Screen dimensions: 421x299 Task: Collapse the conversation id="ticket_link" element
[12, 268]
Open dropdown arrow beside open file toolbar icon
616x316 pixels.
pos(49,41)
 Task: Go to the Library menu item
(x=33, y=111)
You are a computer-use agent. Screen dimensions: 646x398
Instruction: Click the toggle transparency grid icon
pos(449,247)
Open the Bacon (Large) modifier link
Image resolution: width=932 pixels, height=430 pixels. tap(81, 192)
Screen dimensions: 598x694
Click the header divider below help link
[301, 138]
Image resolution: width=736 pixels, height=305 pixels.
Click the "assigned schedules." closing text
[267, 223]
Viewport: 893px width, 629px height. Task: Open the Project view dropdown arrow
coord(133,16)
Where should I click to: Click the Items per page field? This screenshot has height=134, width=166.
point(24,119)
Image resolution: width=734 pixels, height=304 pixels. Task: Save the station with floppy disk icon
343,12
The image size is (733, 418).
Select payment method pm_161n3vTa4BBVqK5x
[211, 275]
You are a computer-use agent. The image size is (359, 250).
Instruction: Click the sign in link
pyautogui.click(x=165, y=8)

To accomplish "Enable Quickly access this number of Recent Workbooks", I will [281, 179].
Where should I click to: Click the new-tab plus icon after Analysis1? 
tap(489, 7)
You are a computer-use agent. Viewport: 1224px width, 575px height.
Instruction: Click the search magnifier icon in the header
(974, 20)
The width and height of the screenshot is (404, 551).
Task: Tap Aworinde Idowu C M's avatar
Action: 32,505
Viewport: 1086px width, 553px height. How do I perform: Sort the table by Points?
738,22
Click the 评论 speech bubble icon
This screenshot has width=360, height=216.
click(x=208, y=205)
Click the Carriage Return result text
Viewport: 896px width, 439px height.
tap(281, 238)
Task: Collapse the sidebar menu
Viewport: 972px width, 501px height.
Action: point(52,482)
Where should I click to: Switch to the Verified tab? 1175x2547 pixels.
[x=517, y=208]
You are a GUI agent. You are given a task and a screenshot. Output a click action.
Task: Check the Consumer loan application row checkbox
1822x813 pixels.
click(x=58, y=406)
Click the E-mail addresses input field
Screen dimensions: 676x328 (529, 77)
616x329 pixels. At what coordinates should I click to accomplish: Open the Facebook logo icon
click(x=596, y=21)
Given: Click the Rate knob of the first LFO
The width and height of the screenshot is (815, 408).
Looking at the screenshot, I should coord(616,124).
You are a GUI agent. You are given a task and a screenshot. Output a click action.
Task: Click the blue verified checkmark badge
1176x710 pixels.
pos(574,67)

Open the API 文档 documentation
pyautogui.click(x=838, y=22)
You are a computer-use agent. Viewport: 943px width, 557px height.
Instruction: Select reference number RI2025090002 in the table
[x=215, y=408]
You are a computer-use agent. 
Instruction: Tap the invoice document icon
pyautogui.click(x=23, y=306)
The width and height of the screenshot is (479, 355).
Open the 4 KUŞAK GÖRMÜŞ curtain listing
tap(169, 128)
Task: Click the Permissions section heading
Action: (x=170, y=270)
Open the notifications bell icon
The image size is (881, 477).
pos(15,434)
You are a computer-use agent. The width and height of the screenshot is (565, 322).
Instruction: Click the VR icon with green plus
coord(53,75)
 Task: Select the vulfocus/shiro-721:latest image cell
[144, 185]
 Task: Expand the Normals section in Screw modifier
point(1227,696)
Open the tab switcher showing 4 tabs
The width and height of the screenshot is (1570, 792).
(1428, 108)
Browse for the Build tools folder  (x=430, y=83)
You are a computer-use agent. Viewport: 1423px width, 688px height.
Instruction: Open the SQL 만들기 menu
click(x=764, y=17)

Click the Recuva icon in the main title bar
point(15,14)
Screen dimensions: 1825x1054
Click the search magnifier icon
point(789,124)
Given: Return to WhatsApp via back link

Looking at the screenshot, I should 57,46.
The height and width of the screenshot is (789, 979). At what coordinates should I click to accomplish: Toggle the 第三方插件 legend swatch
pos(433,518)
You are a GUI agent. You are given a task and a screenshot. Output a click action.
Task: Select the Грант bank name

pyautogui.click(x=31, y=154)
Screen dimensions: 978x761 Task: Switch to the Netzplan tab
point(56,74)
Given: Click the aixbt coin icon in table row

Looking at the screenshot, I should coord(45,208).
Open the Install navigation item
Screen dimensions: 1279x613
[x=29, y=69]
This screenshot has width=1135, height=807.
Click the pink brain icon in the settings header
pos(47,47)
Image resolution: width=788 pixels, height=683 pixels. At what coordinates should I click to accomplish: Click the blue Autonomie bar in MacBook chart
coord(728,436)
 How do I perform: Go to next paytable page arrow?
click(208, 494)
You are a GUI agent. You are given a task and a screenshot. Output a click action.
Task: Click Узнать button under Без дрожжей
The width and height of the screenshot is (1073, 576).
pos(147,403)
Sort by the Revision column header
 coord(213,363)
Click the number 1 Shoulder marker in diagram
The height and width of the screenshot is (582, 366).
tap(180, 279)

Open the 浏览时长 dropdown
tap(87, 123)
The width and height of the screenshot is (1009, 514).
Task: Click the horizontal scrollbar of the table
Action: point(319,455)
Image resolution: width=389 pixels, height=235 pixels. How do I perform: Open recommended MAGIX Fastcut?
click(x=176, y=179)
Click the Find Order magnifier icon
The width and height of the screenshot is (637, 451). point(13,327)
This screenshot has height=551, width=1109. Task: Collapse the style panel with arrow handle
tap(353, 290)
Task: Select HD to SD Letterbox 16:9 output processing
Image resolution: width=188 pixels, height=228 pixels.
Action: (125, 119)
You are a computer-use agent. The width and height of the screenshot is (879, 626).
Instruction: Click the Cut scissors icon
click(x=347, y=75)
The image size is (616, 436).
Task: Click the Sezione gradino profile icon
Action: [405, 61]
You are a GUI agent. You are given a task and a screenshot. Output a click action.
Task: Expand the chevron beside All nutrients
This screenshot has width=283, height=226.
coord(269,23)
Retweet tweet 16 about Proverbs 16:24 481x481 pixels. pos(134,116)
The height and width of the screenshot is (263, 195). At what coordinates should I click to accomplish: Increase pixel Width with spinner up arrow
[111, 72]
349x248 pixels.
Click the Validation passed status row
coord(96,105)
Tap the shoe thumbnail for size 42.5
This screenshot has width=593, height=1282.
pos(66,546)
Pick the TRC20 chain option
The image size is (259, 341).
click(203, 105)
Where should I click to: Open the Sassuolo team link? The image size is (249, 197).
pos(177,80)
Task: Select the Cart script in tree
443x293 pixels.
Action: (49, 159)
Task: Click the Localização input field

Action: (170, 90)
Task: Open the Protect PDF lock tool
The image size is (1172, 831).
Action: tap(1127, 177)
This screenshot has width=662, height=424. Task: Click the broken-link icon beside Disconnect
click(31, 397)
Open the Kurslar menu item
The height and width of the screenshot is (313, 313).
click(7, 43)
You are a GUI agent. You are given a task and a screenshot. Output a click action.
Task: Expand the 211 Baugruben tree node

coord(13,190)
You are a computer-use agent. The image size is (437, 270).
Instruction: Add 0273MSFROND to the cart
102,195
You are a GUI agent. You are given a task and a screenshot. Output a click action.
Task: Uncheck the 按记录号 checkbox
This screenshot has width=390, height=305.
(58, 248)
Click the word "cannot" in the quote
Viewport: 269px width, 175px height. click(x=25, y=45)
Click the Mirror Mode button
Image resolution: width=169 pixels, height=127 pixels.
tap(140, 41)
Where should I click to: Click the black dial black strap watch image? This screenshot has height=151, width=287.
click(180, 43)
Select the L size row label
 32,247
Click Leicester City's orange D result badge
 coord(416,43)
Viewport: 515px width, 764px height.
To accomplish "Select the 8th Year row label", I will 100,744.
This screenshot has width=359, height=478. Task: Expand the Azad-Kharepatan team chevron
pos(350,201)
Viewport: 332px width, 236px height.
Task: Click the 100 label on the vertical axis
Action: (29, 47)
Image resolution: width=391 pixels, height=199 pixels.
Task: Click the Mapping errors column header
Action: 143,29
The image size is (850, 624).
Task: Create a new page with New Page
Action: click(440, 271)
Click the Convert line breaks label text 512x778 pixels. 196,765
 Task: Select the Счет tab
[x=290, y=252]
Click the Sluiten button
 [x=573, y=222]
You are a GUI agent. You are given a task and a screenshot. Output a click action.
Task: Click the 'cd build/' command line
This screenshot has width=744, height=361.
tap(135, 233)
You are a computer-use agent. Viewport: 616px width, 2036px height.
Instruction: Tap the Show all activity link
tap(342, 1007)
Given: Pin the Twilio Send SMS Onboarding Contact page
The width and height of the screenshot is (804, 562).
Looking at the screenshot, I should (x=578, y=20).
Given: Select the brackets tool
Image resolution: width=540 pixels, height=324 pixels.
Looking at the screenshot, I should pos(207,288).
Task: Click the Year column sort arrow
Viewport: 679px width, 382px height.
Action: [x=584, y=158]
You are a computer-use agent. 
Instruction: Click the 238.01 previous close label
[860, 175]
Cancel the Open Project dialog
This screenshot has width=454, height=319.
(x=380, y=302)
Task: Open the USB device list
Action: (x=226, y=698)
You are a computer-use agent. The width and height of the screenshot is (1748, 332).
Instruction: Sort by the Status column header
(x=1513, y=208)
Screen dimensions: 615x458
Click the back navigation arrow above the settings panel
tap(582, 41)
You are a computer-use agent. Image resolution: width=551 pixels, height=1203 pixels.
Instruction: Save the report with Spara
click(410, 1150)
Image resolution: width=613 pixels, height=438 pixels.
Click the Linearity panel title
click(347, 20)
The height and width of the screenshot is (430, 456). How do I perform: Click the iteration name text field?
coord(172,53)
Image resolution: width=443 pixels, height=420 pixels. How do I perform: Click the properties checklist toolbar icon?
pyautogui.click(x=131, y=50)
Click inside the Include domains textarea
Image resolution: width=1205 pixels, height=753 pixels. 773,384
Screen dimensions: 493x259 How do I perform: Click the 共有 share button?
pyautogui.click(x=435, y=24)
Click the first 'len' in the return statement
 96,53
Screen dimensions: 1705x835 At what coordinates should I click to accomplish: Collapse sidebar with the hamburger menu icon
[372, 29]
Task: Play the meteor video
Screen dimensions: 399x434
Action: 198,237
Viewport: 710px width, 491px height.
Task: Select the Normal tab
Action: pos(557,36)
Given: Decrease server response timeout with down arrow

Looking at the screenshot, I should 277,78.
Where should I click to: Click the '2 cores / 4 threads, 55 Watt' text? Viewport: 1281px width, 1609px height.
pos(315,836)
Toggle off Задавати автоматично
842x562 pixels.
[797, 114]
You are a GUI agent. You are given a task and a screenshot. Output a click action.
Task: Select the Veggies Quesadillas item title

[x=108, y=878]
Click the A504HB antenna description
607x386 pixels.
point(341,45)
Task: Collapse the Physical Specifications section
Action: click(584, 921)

§ ACTIVITY
If a line in the data above holds the word "checkbox", count it, and give only the final number.

§ REPLY
2